> **WHAT THE TASK REQUIRES**
Would you set down every entry again, exactly as written?
============
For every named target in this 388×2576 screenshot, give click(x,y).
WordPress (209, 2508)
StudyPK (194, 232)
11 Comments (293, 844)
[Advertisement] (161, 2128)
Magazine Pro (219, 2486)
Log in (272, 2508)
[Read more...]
============
> **EXERCISE SOLUTION**
For every named target in this 388×2576 screenshot, give click(x,y).
WordPress (209, 2508)
StudyPK (194, 232)
11 Comments (293, 844)
[Advertisement] (161, 2128)
Magazine Pro (219, 2486)
Log in (272, 2508)
[Read more...]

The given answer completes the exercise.